To reduce the copy'n'paste amount but put all fillable columns into the protected static $logAttributes is to create your own trait that uses the packe LogsActivity one and use the trait boot method https://tighten.co/blog/laravel-tip-bootable-model-traits/ and copy the fillable array onto the logAttributes variable. With this you have a simple trait that does all the work for you - in this one you also can use array_diff to remove the attributes that are fillable but listet in the hidden property.

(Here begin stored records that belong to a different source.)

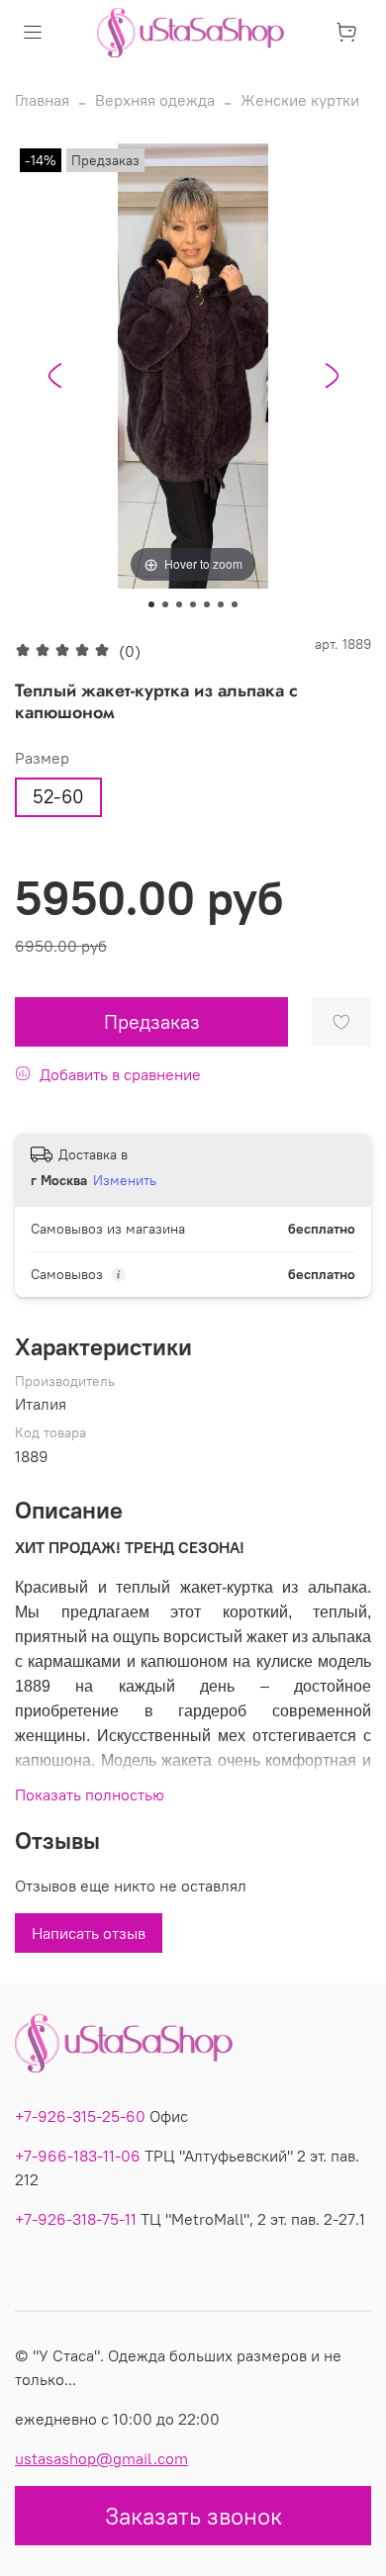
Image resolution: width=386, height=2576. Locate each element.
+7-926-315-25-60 (80, 2116)
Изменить (124, 1180)
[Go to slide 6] (221, 604)
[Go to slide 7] (235, 604)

I'm using this way and got away from all the flags & arrays this package introduces and use my own variables to simply set the logAttributes by combining my attribute lists in the way I want/need.

leopinzon commented 6 years ago

You couldn't be more right, the only problem in my case is that the system is built on a LaraAdmin system that supports - at the most- Laravel 5.3. Not happy with that but trying to make the best of it.

JoseDguez commented 6 years ago

Hi @leopinzon, this is what I did (laravel 5.6), I hope it helps you on 5.3...

I created a Class named BaseModel which extends from Eloquent's Model and added the attributes for log there:

protected static $logAttributes = ['*']; protected static $ignoreChangedAttributes = ['updated_by','updated_at','last_action']; protected static $logOnlyDirty = true;

The simply extend this Class in all of your models instead of Eloquent's Model

Gummibeer commented 6 years ago

@JoseDguez the wildcard isn't available, following the docs, in v1. But the idea with the BaseModel is good - I've switched to traits cause they are also bootable and more modular. If I need one model without a single feature but with all other I can simply don't use the particular trait. With the BaseModel I had to copy all needed features or add feature switch properties.